Ein Mitglied der mit Delegierten der westafrikanischen Wirtschaftsgemeinschaft Ecowas, der Afrikanischen Union (AU) sowie der UN-Mission Minusma besetzten Vermittlermission widersprach der Darstellung des Goïta-Vertrauten und erklärte, Ndaw und Ouane hätten ihre Rücktritte bereits vor der Ankunft des Vermittlerteams eingereicht. Im Gespräch mit Goïta hätten die internationalen Vermittler ihren “Dissens” über die Vorgänge zum Ausdruck gebracht.
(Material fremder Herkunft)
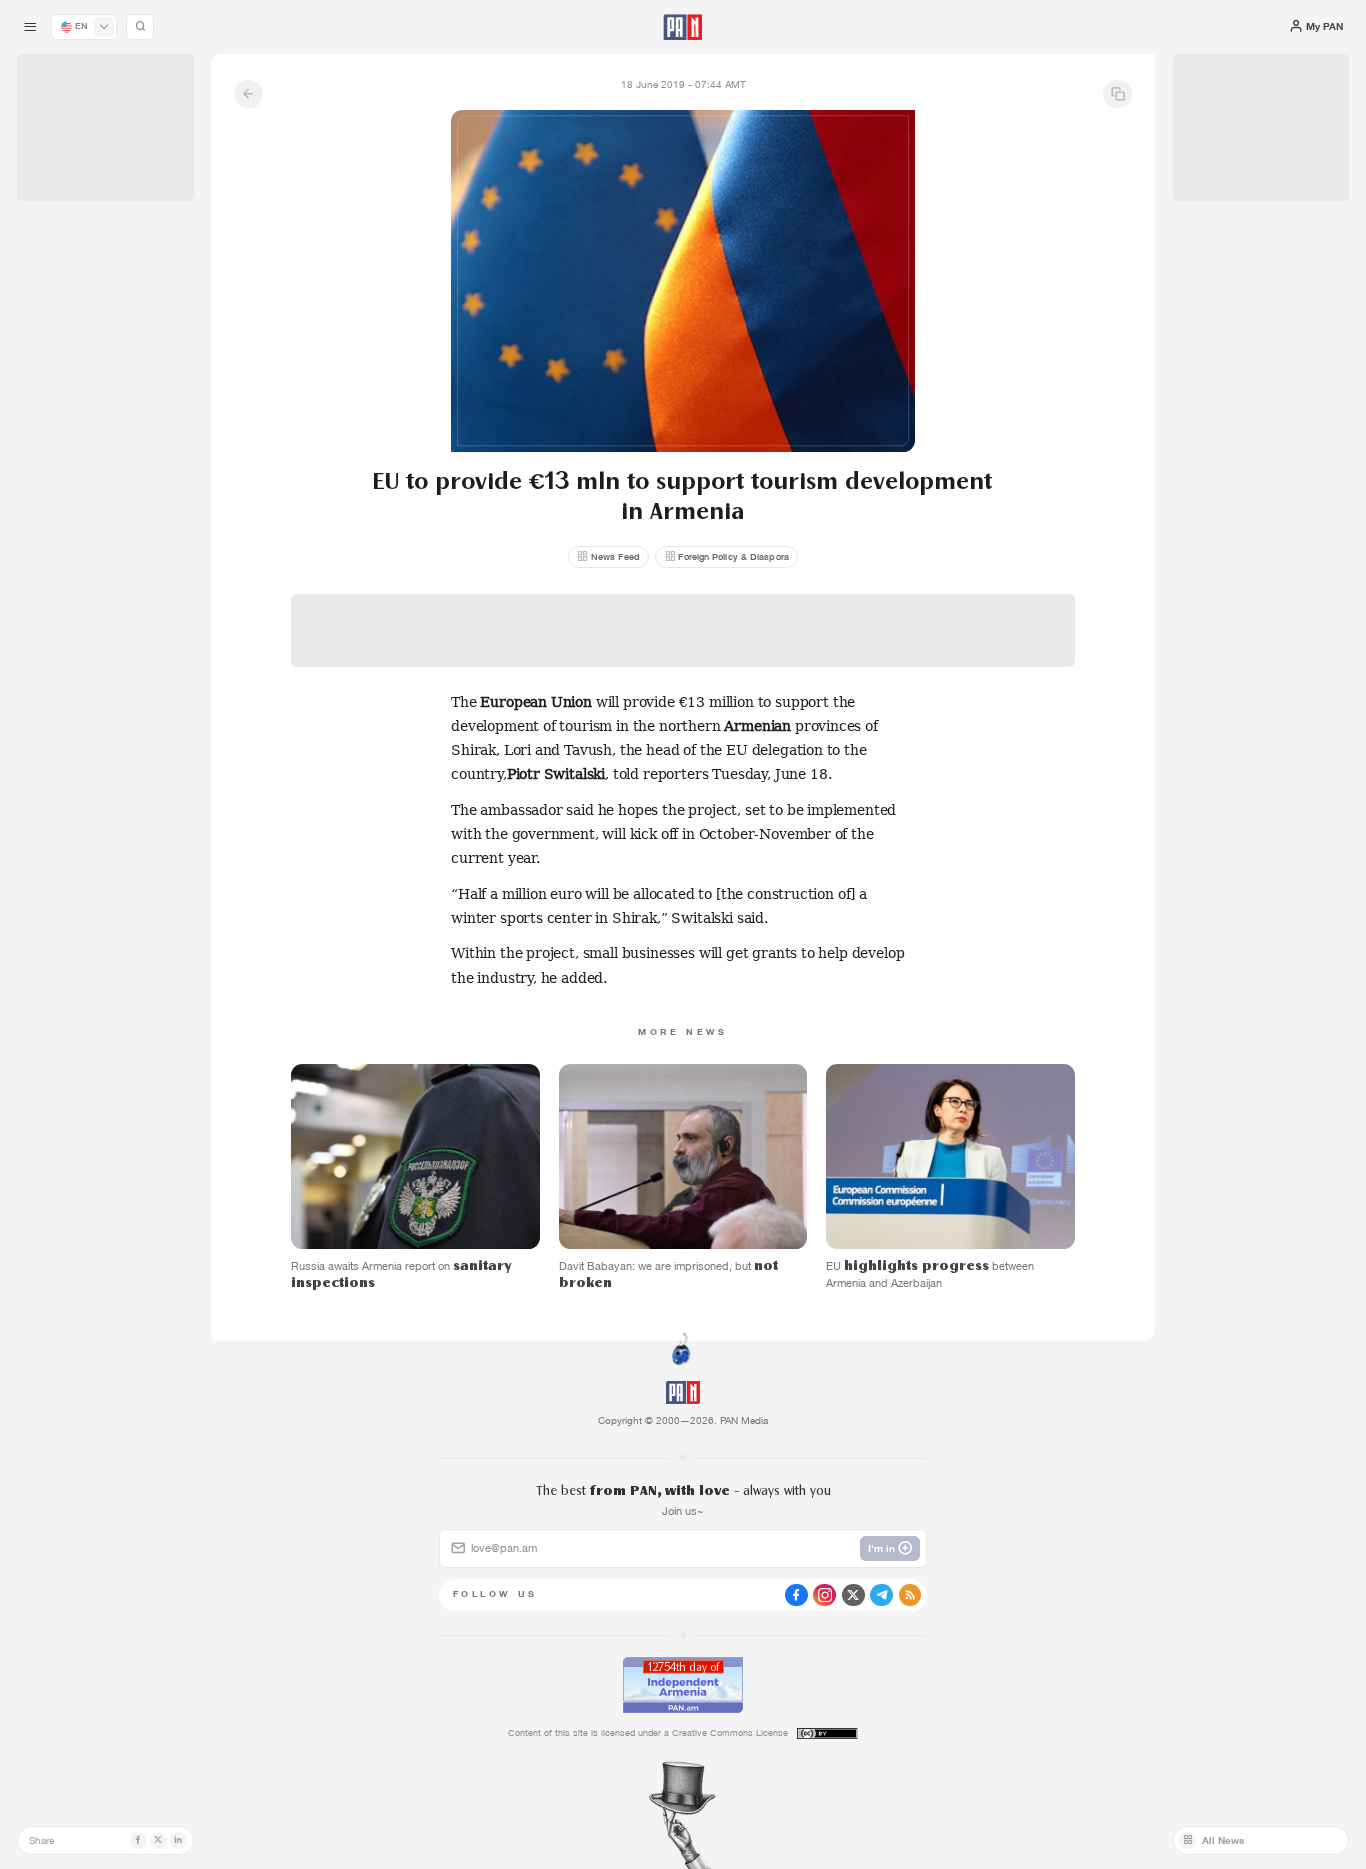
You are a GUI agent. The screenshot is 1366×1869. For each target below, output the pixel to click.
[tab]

Der Leiter der Ecowas-Delegation, der frühere nigerianische Präsident Goodluck Jonathan, brachte Sanktionen der westafrikanischen Staaten gegen Mali ins Spiel, sollte die Krise nicht gelöst werden können. Aus der Delegation Goïtas hieß es derweil, den internationalen Vermittlern seien die “Gründe” für die Absetzung Ndaws und Ouanes dargelegt worden. Am Plan, im kommenden Jahr Wahlen abzuhalten, habe sich nichts geändert.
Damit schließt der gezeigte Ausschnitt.